When you get to the stage of choosing what to plant in a bed or border, there are several important preliminary decisions that will influence the look of your garden throughout the year. Because they are essentially decisions based on personal preference, ask yourself these questions before you decide what to plant:
-Do you want the same color scheme to be constant throughout the growing season, or do you want a changing garden colors with one wave after the next?
-Do you want a flower garden that is orderly and defined or an unstructured look more reminiscent of an English cottage garden?
-Do you want a diversity of plant and flower forms, or plants that are more or less similar in appearance?
-Does your space limit you to small, compact plants, or can you accommodate some of the rangier, taller-growing annuals to use as background plantings?
-Do you want a dual-purpose flower garden for both landscape color and cut flowers?
-Are there any favorite plants that you "must have," or colors that you should not plant because of the color of a background wall, fence, or neighboring plant? There are instances where something as common as a red brick wall or fence will overwhelm various shades of pink flowers.
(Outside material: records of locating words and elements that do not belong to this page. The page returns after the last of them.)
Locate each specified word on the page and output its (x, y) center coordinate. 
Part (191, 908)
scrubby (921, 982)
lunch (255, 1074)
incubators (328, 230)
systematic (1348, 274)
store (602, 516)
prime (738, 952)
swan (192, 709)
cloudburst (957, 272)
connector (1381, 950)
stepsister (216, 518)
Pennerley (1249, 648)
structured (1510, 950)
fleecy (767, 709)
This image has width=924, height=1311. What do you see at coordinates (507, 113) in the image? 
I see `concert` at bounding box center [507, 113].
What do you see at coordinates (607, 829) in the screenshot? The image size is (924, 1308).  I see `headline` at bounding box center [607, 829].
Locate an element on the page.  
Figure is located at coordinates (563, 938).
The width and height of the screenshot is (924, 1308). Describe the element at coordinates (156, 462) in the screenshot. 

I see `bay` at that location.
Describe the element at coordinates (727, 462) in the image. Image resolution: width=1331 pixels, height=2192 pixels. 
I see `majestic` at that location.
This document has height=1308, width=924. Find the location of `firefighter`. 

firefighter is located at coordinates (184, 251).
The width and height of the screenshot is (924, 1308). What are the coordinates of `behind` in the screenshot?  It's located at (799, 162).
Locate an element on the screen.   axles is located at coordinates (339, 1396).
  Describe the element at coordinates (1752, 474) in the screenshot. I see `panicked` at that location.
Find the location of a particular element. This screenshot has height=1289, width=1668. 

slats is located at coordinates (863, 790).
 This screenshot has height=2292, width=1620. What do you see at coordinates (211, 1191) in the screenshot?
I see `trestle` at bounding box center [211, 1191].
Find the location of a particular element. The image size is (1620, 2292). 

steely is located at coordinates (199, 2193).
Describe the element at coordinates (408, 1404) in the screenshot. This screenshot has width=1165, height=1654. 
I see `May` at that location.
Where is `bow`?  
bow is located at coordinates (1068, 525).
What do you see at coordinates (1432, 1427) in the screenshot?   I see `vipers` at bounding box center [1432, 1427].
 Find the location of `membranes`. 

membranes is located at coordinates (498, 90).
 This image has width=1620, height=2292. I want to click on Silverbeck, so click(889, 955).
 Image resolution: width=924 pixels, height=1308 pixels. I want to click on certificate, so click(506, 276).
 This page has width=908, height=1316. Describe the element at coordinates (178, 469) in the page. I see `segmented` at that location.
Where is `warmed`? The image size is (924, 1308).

Or perhaps a purple-leafed plum tree with its bronzy foliage will make it unattractive to plant flowers in certain shades of violet or blue.
Depending on how you answer the questions, here are some other factors to think about:
If you want a constant display of the same colors in a bed or border, be sure and choose annuals with a long blooming season: those that bloom early and keep flowering until the first frost in fall. They will minimize the amount of planting and replanting necessary to keep the display going throughout the season. Some of the longest-blooming are sweet alyssum, ageratum, morning glory, impatiens, petunias, marigolds, and zinnias.
There are some gardeners who expect more from flower beds and borders than a consistent display of the same combination of colors. These usually want an ever-changing garden to entice them out of doors just to see what's coming into bloom next. This garden demands more work, especially in the planning department, but the rewards are definitely there.
Plant taller-growing varieties to the rear of lower-growing ones. If annuals of several different heights are to be used, stair-step them from the tallest to the lowest. You might start in the back row with tall cosmos or one of the smaller sunflowers such as the 4-foot 'Picollo', add a few clumps of hollyhocks, then in the middle mass some tall marigolds or zinnias, and end in the front with a combination of ageratum, petunias, lobelia, and alyssum.
The description on the backs of seed packets will tell you the heights of plants and how far apart to space them. If you like a very abundant, lush look, you can usually get away with spacing them a little closer than recommended; but if you put plants too close together or don't thin them out enough, they will compete with one another for sun, water, root space, and nutrients, and will likely produce inferior flowers.
Using contrasting foliage textures and colors can be as interesting as combining different types of bloom. There are even some annuals whose primary quality is foliage rather than their flowers; for example, amaranthus, dusty miller, the many varieties of coleus, and ornamental cabbage and kale.